Scientific classification
- Domain: Eukaryota
- Kingdom: Animalia
- Phylum: Arthropoda
- Class: Insecta
- Order: Lepidoptera
- Family: Crambidae
- Subfamily: Spilomelinae
- Genus: Platygraphis Dyar, 1918
- Species: P. isabella
- Binomial name: Platygraphis isabella Dyar, 1918

= Platygraphis =

- Authority: Dyar, 1918
- Parent authority: Dyar, 1918

Genus of moths

Platygraphis is a monotypic moth genus of the family Crambidae described by Harrison Gray Dyar Jr. in 1918. Its only species, Platygraphis isabella, described in the same paper, is found in Mexico.

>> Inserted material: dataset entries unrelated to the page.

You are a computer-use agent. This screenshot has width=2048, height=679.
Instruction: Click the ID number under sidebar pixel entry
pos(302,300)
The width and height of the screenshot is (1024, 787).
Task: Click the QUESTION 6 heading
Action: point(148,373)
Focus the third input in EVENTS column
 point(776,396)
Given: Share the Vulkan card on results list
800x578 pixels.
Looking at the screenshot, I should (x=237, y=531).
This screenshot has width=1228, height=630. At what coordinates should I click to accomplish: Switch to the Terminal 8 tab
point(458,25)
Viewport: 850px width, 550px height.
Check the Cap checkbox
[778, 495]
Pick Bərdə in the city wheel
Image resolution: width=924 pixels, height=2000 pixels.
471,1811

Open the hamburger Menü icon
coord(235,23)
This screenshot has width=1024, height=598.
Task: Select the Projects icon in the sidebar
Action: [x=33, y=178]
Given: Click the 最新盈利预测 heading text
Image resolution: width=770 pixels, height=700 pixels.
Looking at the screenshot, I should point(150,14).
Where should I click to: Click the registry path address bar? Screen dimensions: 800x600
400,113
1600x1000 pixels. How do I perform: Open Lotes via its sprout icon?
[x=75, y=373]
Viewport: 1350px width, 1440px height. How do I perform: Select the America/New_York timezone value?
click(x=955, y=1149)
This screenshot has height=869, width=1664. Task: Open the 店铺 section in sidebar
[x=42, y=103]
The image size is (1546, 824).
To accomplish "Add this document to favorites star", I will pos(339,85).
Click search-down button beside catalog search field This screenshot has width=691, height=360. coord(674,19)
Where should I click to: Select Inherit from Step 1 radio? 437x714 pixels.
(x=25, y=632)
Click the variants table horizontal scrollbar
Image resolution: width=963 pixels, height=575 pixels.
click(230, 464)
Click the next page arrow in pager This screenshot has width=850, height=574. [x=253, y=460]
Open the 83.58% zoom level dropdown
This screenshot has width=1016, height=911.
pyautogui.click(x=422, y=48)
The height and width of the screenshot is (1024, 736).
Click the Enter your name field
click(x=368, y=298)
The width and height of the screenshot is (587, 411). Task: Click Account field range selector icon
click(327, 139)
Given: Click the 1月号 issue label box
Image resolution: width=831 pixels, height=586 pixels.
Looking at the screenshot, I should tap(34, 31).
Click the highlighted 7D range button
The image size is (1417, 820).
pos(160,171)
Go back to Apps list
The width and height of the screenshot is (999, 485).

The wingspan is about 16 mm. The forewings are white, with a brown subbasal line and an inner oblique line in the reverse direction. There is an orbicular of two brown bars, filled with fulvous. The reniform consists of two opposed arcs between the subcostal and median veins, filled with fulvous, which colour also occupies the costa, the terminal area and the tornal region. The hindwings are white, with a median line which is forked on the cell and filled with fulvous. The subterminal and marginal lines run parallel to the margin and are filled with fulvous.